Kathy Roy, a municipal fiscal consultant and former finance director for the city of Novi, likened the response of many cities to this debt to the nation's failure to address the projected long-term funding shortage for Social Security.

At Roy's urging, Novi began funding retiree health care in the late 1990s. It is now about 70 percent funded.

“We all have known for 30 years there is an issue with Social Security. What have we done about it?” she asked. “There is plenty of blame to go around on this.”

Portage was one early responder, making changes in the 1980s to its pension and retiree health care benefits to trim costs. As a result, it is one of the few cities in Michigan with no legacy debt.

A Michigan State University study released earlier this year found that unfunded retiree health care debt in 311 Michigan municipalities, including Detroit, totaled nearly $13 billion, based largely on 2011 numbers.

These liabilities were compounded in Michigan by a decade-long recession, the most severe in the nation. The very industry that had powered Michigan’s economic might was itself on life support. The result:

  • General Motors and Chrysler fell into bankruptcy in 2009, nearly sunk by dwindling sales and billions of dollars in pension and retiree health-care debt they could no longer afford.
  • Roughly 800,000 jobs disappeared in Michigan between 2000 and 2010.
  • Flint went from 80,000 auto workers in 1980 to perhaps 8,000 today.
  • Saginaw from about 15,000 in 1970 to 2,000 today.
  • By 2010, Detroit had barely a third of its peak, 1950 population.
  • The value of Michigan homes and business declined by $180 billion from 2007 to 2011.
  • The state cut $5 billion in revenue sharing to cities from 2002 to 2012.

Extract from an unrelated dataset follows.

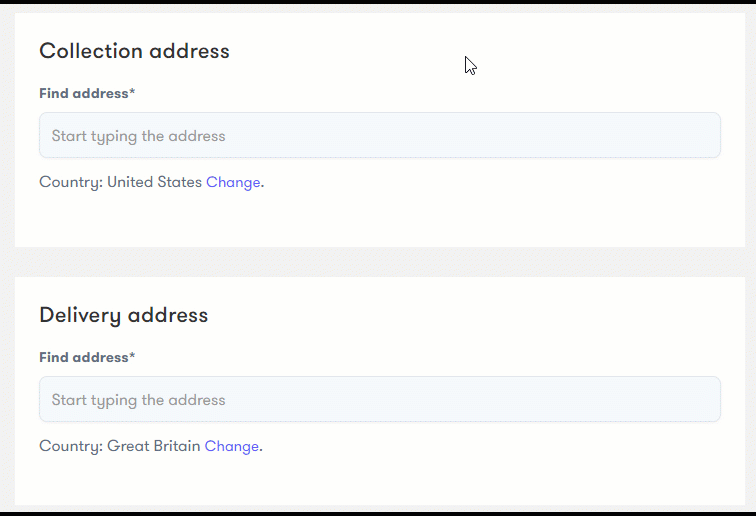
Task: Click the delivery field's "Start typing the address" placeholder
Action: point(138,400)
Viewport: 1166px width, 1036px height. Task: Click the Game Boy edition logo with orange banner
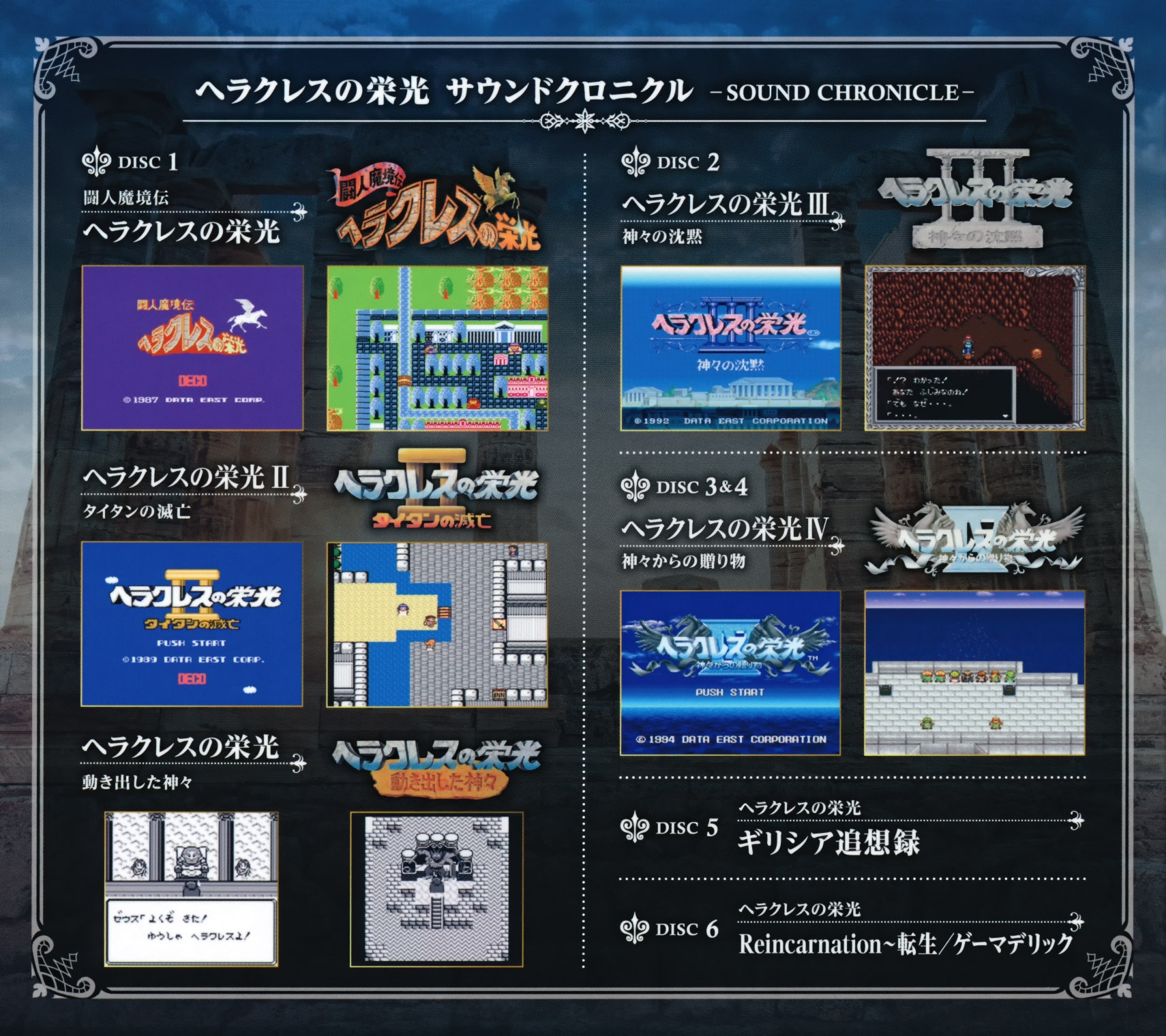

And the cost of retiree health care costs continued to rise faster than most cities anticipated when contract deals were struck. Adjusted for inflation, the yearly cost of U.S. per-person health care soared from just over $1,000 in 1960 to more than $8,000 by 2010.

All of which left many cities with fewer taxpayers paying less in property tax, with diminished help from the state – leaving legacy debt obligations that cannot be easily undone.

Minghine, of the municipal league, said Detroit is merely an extreme example of what communities are facing across the state.

Detroit, with its 700,000 residents, is left to pay a bill rung up by a city of 2 million, he said.

“Some of us walked out on the check.”